Recently, the Business Roundtable publicly embraced Conscious Capitalism’s fourth tenet: a Multi-Stakeholder perspective.
That tenet espouses the notion that businesses need to apply “systems” thinking to their decision-making process, understanding and equally weighing the impact of their strategic decisions on a whole range of stakeholders, not just investors. That includes employees, their families, business partners, the public, the environment, the local community, and even competitors.
Perhaps no decision is more strategic or impactful to stakeholders than the decision to sell or merge a company. And often, that decision is made with the guidance of experts who have only the founder or investors’ interests in mind. Most M&A deals aim to maximize shareholder return. Huge amounts of integration effort are focused on financials, products and systems while little or no attention is paid to culture, community or other interests. And yet, ironically, the data shows that 50-80% of M&A transactions fail to live up to investor expectations.
At BrandFoundations, much of our work improving brand and culture takes place in post M&A situations and we’ve seen first-hand the negative impact on those other stakeholders: an internal culture that turns sour, partners distancing themselves from the chaos, neglected customers heading for the exits… all of which undermines the brand.
We wondered what the Business Roundtable’s decision to embrace a multi-stakeholder perspective might mean for the future of M&A. So, in partnership with Conscious Capitalism NYC, and our venue partner Primary, we hosted an event called “Conscious Transactions” that featured a panel of two M&A facilitators and two conscious CEOs who had recently sold their businesses:
Moderator: Michael Andrews, Founder of Hawkstone Capital – Hawkstone Capital is a Private Investment firm that brings together independent operating executives, direct investment investors, and founders who are interested in a liquidity event that incorporates the interests of the business, the owner’s legacy and employees.

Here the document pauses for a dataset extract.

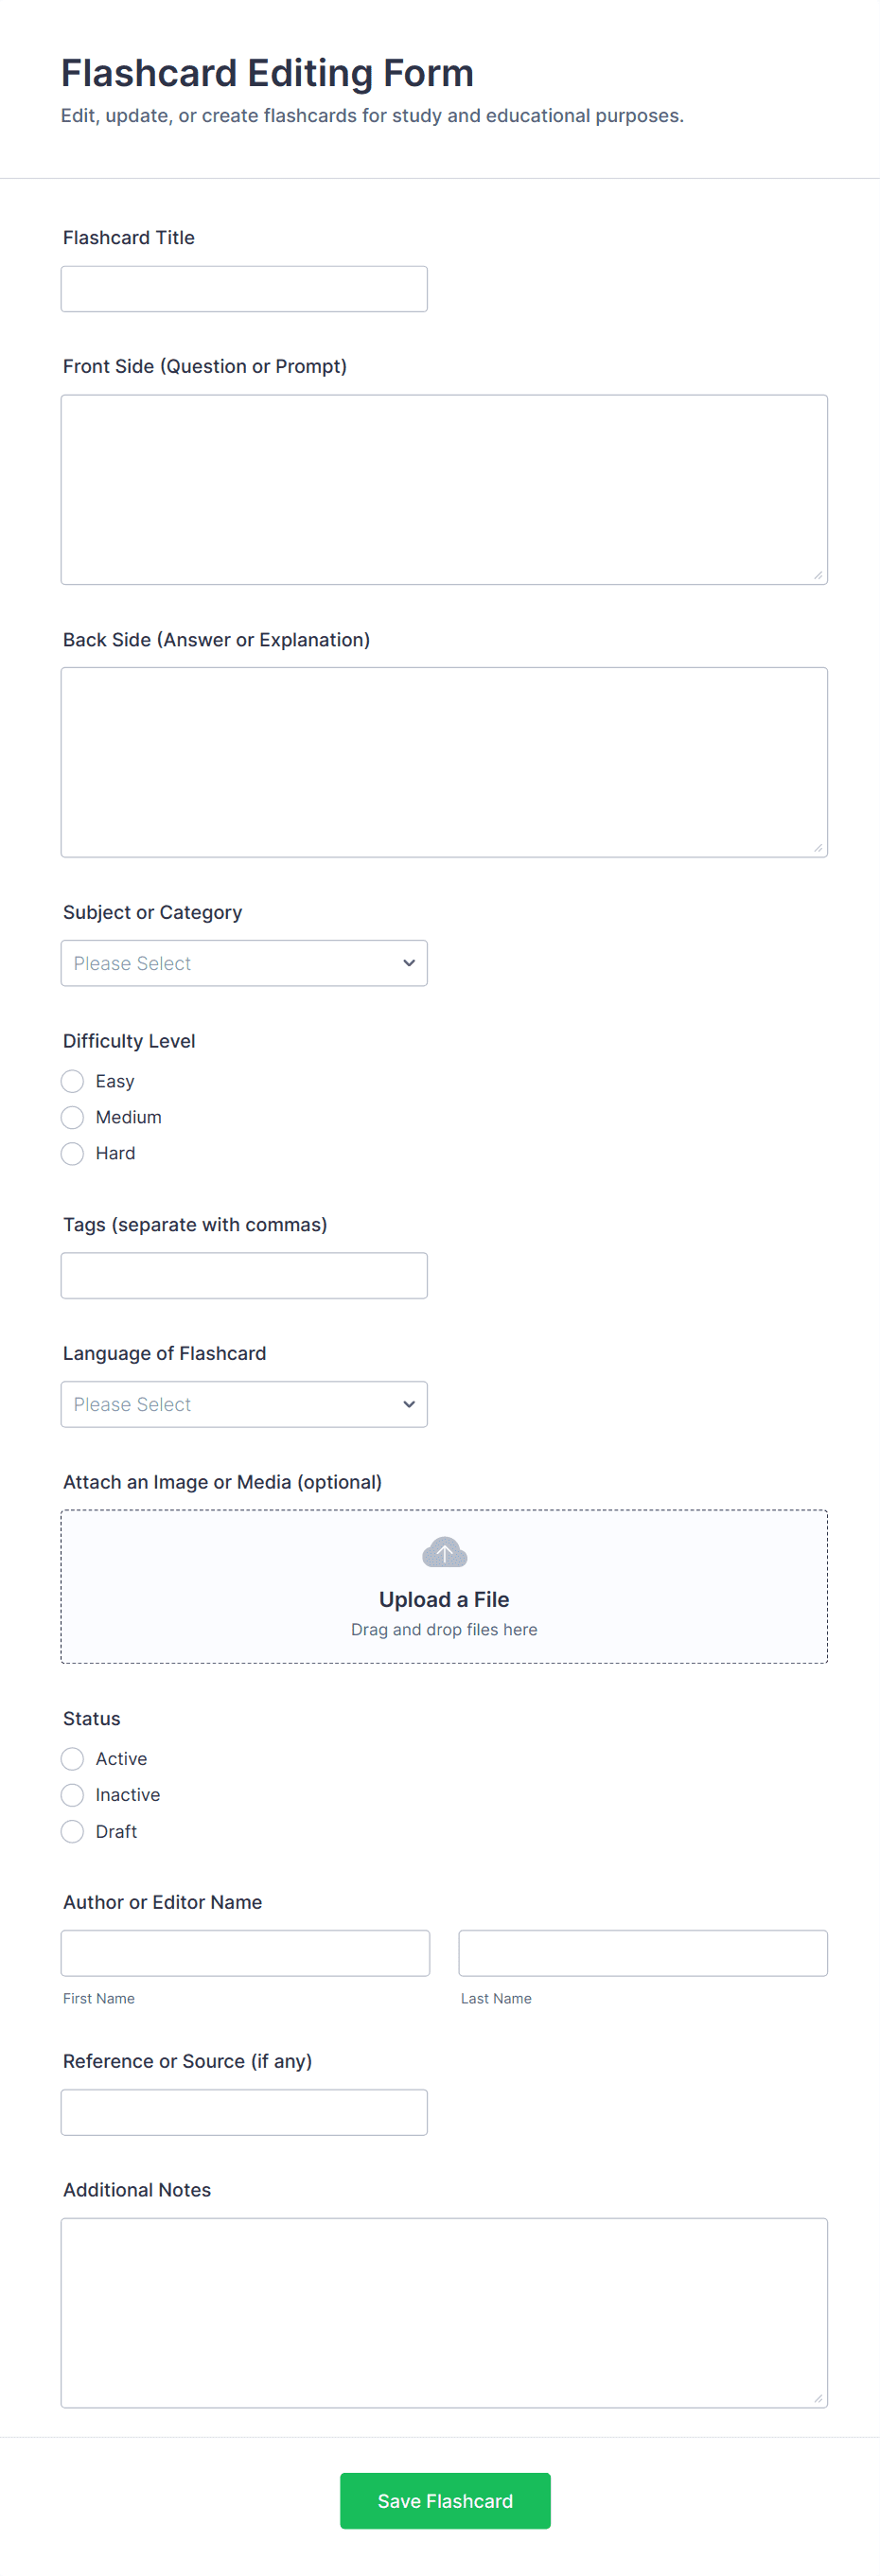This screenshot has height=2576, width=880.
Task: Open the Language of Flashcard dropdown
Action: coord(244,1404)
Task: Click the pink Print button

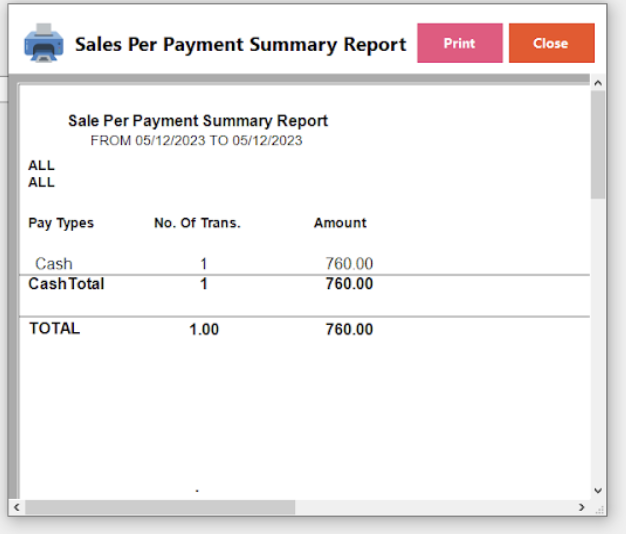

Panelist: Jay Roberts, President and Chief Executive Officer at Cancer Genetics – Jay has participated in more than 50 transactions in his career: as a founder, an investor and an operating partner developing a unique sense of how to maximize value and outcomes for all stakeholders.
Panelist: William Vogelgesang CEO Co-Founder of EPOCH Pi – William W. Vogelgesang is a co-founder of EPOCH Pi, an investment banking company serving purpose-based or impact companies: businesses that exist to provide financial as well as a social return while endeavoring to create value for all stakeholders.
Panelist: Gavin Watson, Former Owner, Watson, Inc. – Gavin is a member of the board of Conscious Capitalism CT and brings a unique perspective to the conversation having recently sold his family-owned business, Watson Inc. Gavin long practiced conscious business principles at Watson and has first-hand experience in what it is like to exit a conscious business.
The panel’s conversation ranged across a variety of topics and included a deep dive into the role of cultural due diligence and its importance to both sides in a transaction. Specifically, acquirers need to better understand their own culture, and that of a new acquisition, in order to assess impact and best strategies for integration. In addition, sellers need to meet with the leadership and staff of an acquiring company to be sure they know what whether they will be a fit within that culture as well.